Bugün Türkiye’de yaşananlar sadece ekonomik bir kriz değil, bir yönetim krizidir. Bu krizin temelinde adaletsizlik, halktan kopukluk ve baskıcı bir yönetim anlayışı yatmaktadır. Emekliler, yıllarca ülkeye hizmet etmiş insanlardır. Onları bir yük olarak görmek, onların yaşam haklarını hiçe saymak, hem insani hem de vicdani olarak kabul edilemez. Devletin görevi, halkına refah sağlamak, onların insanca yaşayabileceği bir düzen kurmaktır. Fakat mevcut yönetim, halkı sadece oy kaynağı olarak görmekte, onların ihtiyaçlarını umursamamakta ve hatta onların en temel haklarını dile getirmelerini bile bir tehdit olarak algılamaktadır.
Bu noktada, sorulması gereken soru şudur: Bir hükümet, kendi halkına karşı bu kadar duyarsız, bu kadar kibirli ve bu kadar baskıcı olabilir mi?
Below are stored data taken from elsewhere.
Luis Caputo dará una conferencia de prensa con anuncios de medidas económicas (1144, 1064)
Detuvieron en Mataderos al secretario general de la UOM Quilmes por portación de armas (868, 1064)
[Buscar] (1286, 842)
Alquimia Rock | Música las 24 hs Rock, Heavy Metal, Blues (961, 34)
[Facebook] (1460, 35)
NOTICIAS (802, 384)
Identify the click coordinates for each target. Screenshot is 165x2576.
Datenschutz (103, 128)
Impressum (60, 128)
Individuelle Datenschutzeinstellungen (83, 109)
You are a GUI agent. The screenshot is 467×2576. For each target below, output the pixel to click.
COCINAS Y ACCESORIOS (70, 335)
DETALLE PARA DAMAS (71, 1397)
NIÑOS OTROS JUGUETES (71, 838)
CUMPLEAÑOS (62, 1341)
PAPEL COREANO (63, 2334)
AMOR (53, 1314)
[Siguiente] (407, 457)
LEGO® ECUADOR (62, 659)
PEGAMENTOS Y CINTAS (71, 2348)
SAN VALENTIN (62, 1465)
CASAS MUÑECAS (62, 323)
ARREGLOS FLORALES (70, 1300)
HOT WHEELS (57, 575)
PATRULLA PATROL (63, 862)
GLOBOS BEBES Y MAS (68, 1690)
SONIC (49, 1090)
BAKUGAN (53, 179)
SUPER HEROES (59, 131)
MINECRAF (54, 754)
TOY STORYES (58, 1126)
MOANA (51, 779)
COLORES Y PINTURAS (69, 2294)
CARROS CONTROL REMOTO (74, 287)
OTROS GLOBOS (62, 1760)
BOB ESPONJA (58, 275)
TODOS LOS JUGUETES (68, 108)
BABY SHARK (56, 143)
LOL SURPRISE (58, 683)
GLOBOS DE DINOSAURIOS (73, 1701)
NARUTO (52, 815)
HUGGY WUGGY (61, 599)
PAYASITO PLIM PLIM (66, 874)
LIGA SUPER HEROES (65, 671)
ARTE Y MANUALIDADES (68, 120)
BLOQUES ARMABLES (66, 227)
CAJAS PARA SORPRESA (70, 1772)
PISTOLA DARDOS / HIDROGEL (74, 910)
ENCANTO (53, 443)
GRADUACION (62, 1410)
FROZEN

Ve eğer böyle bir yönetim anlayışı, ülkeyi yönetmeye devam ederse, toplum olarak nasıl bir geleceğe sürükleneceğiz?
Tarih boyunca baskıcı yönetimlerin sonu hep hüsran olmuştur. Halkın sesini kısmaya çalışanlar, onların iradesini yok sayanlar, sonunda büyük bir toplumsal tepkiyle karşılaşmıştır. Bugün Türkiye’de de benzer bir süreç yaşanıyor. İnsanlar artık bu düzeni sorguluyor, adalet istiyor, haklarını savunuyor. Ancak iktidar, bu talepleri bastırmak için daha fazla baskı uyguluyor, daha fazla güç kullanıyor. Ancak unutulmaması gereken bir şey var: Baskıyla susturulan toplumlar, bir gün mutlaka konuşur. Ve o gün geldiğinde, hesap soracak olan halktır.
Son olarak, bu zihniyetin temsilcilerine seslenmek gerekir: İnsanları açlıkla terbiye edemezsiniz. Onları korkutarak susturamazsınız. Halkın iradesini yok sayan her yönetim, er ya da geç tarihin çöplüğüne gitmiştir ve siz de bundan kaçamayacaksınız. Bugün emeklileri, işçileri, dar gelirlileri hor görenler, bir gün mutlaka bu halkın vicdanında yargılanacaktır. Ve en önemlisi, hiçbir baskıcı düzen sonsuza kadar ayakta kalamaz. Adalet, er ya da geç tecelli eder ve halkın iradesi en büyük güçtür.